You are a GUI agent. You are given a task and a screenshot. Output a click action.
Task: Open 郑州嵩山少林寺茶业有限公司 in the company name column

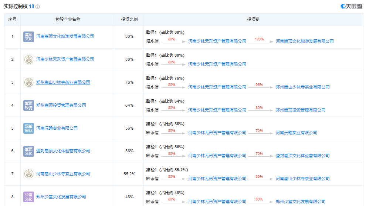pos(63,82)
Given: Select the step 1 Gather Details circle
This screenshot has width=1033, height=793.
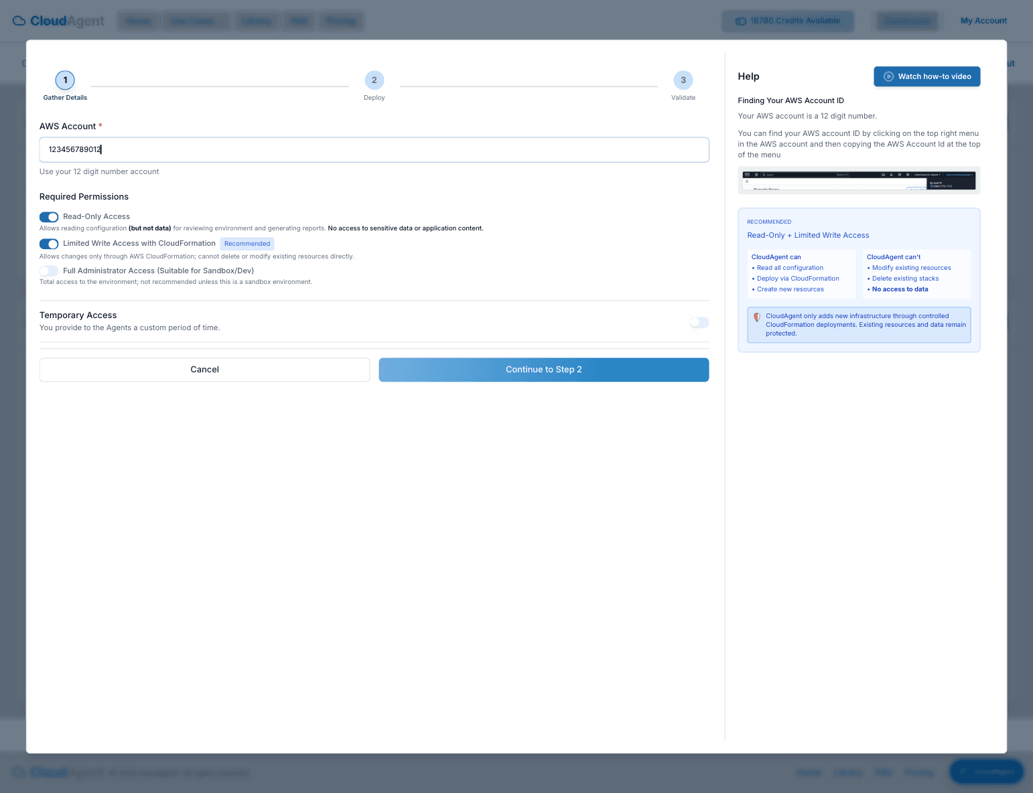Looking at the screenshot, I should (x=65, y=80).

■ **TASK TO CARRY OUT**
Give back the whole listing as it stands, minus its pictures.

■ **PROBLEM SOLUTION**
You are a GUI agent. You are given a task and a screenshot. Output a click action.
Task: Open 郑州嵩山少林寺茶业有限公司 in the company name column

pos(63,82)
Given: Select the step 1 Gather Details circle
This screenshot has width=1033, height=793.
Looking at the screenshot, I should (x=65, y=80).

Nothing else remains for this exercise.